アメリカ・オハイオ州サンダスキーの老人ホーム。ヘアメイクドレッサーの仕事を引退し余生を送る“ミスター・パット”ことパトリック・ピッツェンバーガー(ウド・キア)は、思わぬ依頼を受ける。それはかつての顧客で町の名士だったリタ・パーカー・スローン(リンダ・エヴァンス)が残した「死化粧はパットに頼んでほしい」という遺言に基づいた依頼だった。ゲイとして生き、パートナーに先立たれていたパットの脳裏には、さまざまな思い出が去来する。


表題は、白鳥が生命を終える直前、最も美しい声で鳴くと言う逸話を象徴している。プロローグ「真のカリスマから着想」とクレジットされるように、トッド・スティーブンス監督が影響を受けた実在の人物ありきの映画だ。1984年オハイオ州サンダスキー。当時17歳だった監督はゲイバーで踊る「女神」を観て以来、映画化を温めてきた。私的なノスタルジック作品に付きものの湿度がなく、絶妙な立ち位置からの視点が生きる。

失われ行くゲイコミュニティへの熱い思い、‘90年代のエイズ禍、逝ってしまった恋人、友人たちへの鎮魂歌、ゲイカップルの子育てや相続問題など社会的トピックも巧みに折り込まれる。ゲイを公言するスティーブンス監督の集大成ではないか。そして、老練にして流麗たるウド・キアー!ガス・ヴァン・サントやラース・フォン・トリアーの一連の作品群でも、唯一無二の圧倒的個性を発揮してきた稀代の名優。キアーが魅せる渾身の名演に酔う如く惹き込まれてしまう。幸せに浸れる105分である。

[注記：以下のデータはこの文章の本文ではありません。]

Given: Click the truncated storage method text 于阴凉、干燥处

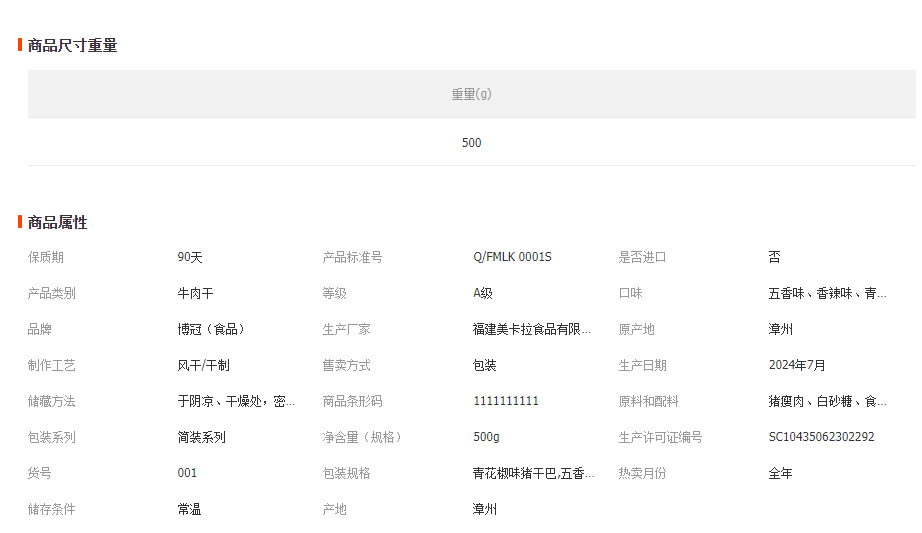Looking at the screenshot, I should 236,401.
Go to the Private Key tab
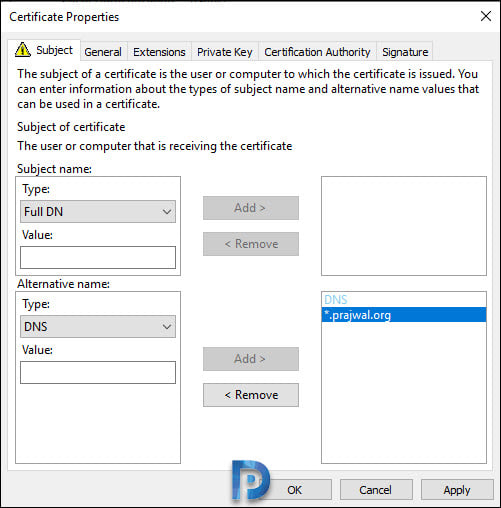Screen dimensions: 501x508 coord(225,52)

本作は「スワンソング」たるヘアドレッサーの最後の仕事を見守るのが主題だが、キアーの演技はいつまでも観続けていたくなる。高齢者施設で目覚めたキアー扮するパットはジャージー姿だ。施設を抜け出し、オハイオの田舎町を過去へと旅を続ける中、人々はパットをどんどんゴージャスに変貌させる。毒舌で辛辣、洒落の効いたジョークを効かせるパットは、時を経ても愛すべき人物なのだ。ペイル色のスーツ、故人の形見であるピンクの帽子、今では製造中止になったヘアケア商品、10本の指を彩る指輪。安物であろうとも「真のカリスマ」が纏えば、ゲイカルチャーのクィア女王そのものが出現する。

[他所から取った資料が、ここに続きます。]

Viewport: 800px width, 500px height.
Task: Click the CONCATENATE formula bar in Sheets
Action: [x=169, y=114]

美しく儚い追想と現実の空隙を埋めるのは、名曲の数々だ。ゲイカルチャーのアイコン、ジュディ・ガーランドの「The Man That Got Away」で目覚め、‘60年代にバイセクシュアルを公言したダスティ・スプリングフィールドが歌う「Yesterday When I was Young」が旅の背中を押す。メリッサ・マンチェスター「Donʼt Cry Out Loud」、シャーリー・バッシー「This Is My Life」に至るまで心を揺さぶられる楽曲ばかり。全てパットの心情とリンクさせた選曲の確かさに唸る。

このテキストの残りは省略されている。